Even though Grandpa Harry's River Street house was practically in the middle of town--and
a short walk to the Favorite River Academy campus--First Sister itself struck Larry as a "wilderness." God knows what Larry thought of the surrounding woods and fields; the regular firearm season for deer had started, so the sound of shooting was all around. (A "barbaric wilderness" was what Larry called Vermont.)
Mrs. Hadley and Richard handled the kitchen chores, with help from Gerry and Helena; the latter was Gerry's new girlfriend--a vivacious, chatty woman who'd just dumped her husband and was coming out, though she was Gerry's age (forty-five) and had two grown children. Helena's "kids" were in their early twenties; they were spending the holiday with her ex-husband.
Larry and Uncle Bob had perplexingly hit it off--possibly because Larry was the exact same age Aunt Muriel would have been if Muriel hadn't been in the head-on collision that also killed my mom. And Larry loved talking to Richard Abbott about Shakespeare. I liked listening to the two of them; in a way, it was like overhearing my adolescence in the Favorite River Academy Drama Club--it was like watching a phase of my childhood pass by.

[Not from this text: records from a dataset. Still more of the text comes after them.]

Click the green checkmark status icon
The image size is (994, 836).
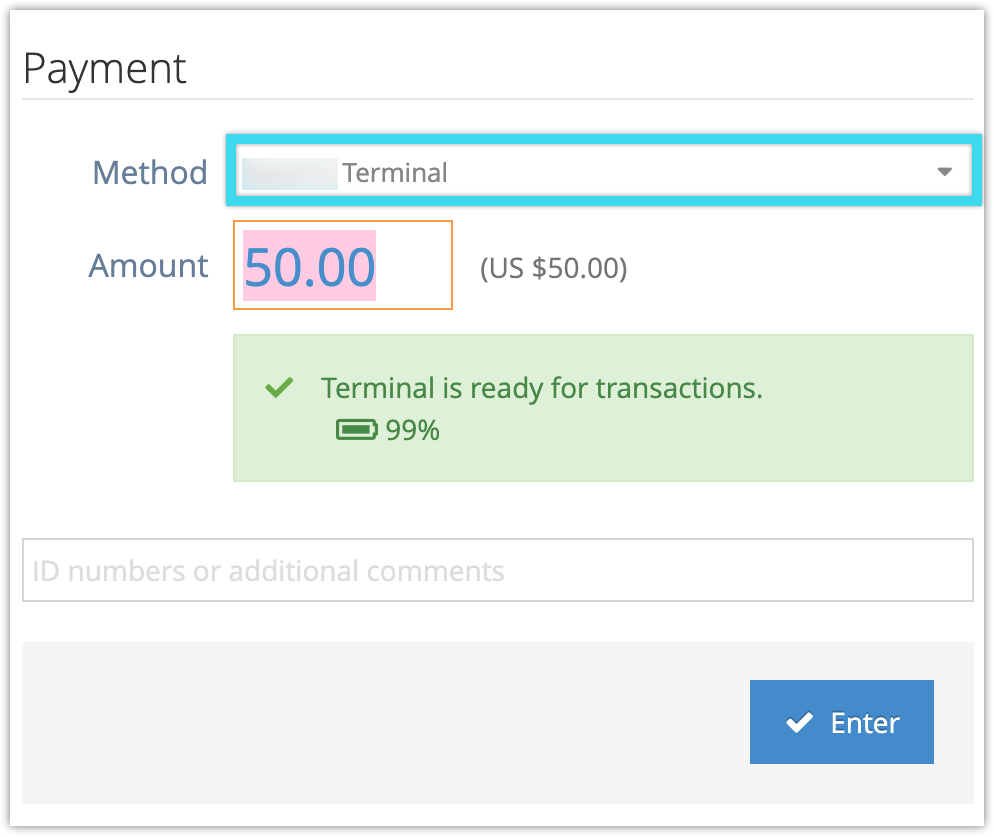(x=279, y=387)
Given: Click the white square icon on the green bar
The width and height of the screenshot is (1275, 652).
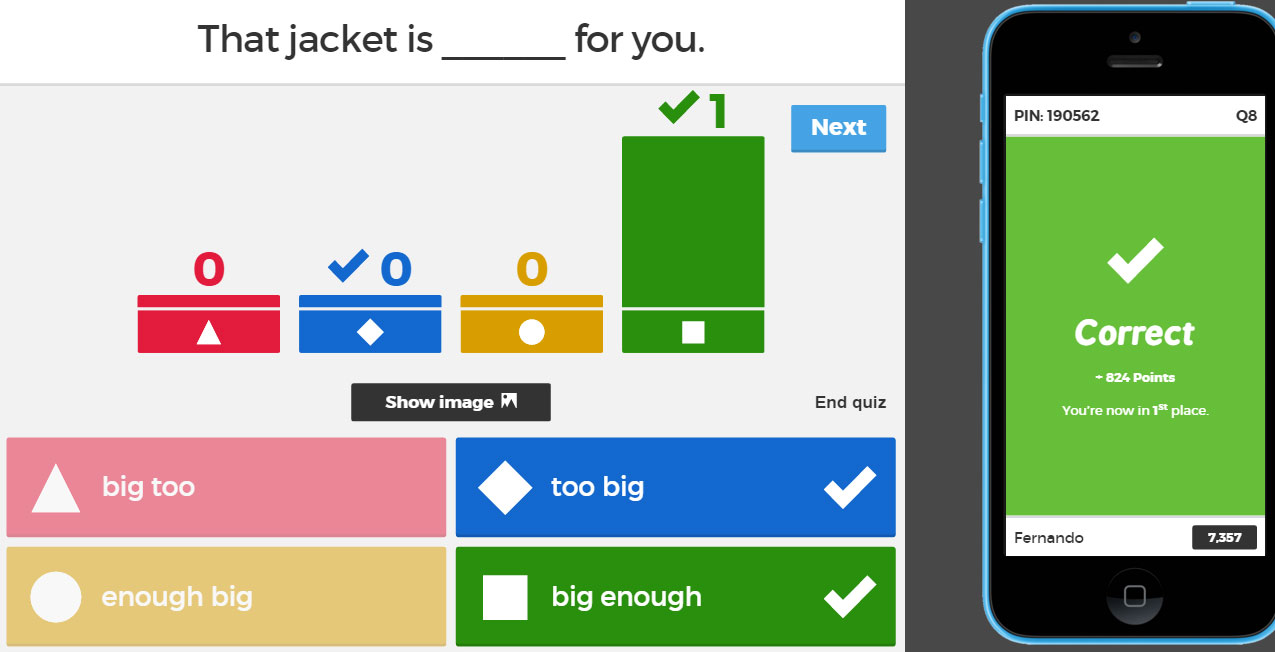Looking at the screenshot, I should (x=693, y=332).
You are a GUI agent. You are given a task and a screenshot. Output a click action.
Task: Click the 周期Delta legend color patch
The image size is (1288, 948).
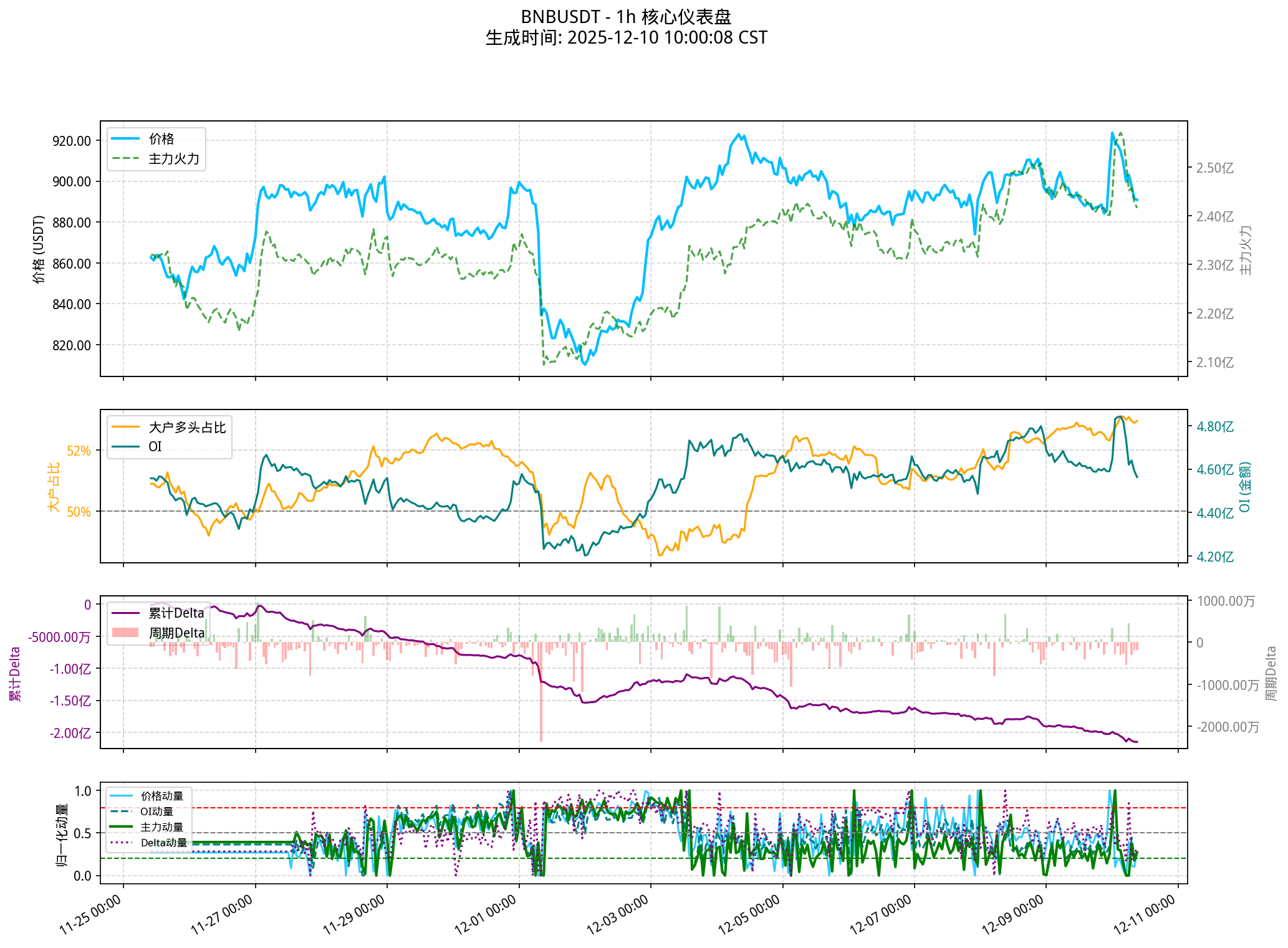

Since there were now female students at Favorite River, Richard Abbott was explaining to Larry, the casting of the Drama Club plays was very different than it had been when the academy was an all-boys' school. He'd hated having to cast those boys in the female roles, Richard said; Grandpa Harry, who was no "boy," and who'd been outstanding as a woman, was an exception (as were Elaine and a handful of other faculty daughters). But now that there were boys and girls at his disposal, Richard bemoaned what many theater directors in schools--even in colleges--are often telling me today. More girls like theater; there are always more girls. There aren't enough boys to cast in all the male parts; you have to look for plays with more female parts for all the girls, because there are almost always more girls than there are female roles to play.
"Shakespeare was very comfortable about switching sexes, Richard," Larry said provocatively. "Why don't you tell your theater kids that in those plays where there are an overabundant number of male parts, you're going to cast all the male roles with girls, and that you'll cast the female roles with boys? I think Shakespeare would have loved that!" (There was little doubt that Larry would have loved that. Larry had a gender-lens view of the world, Shakespeare included.)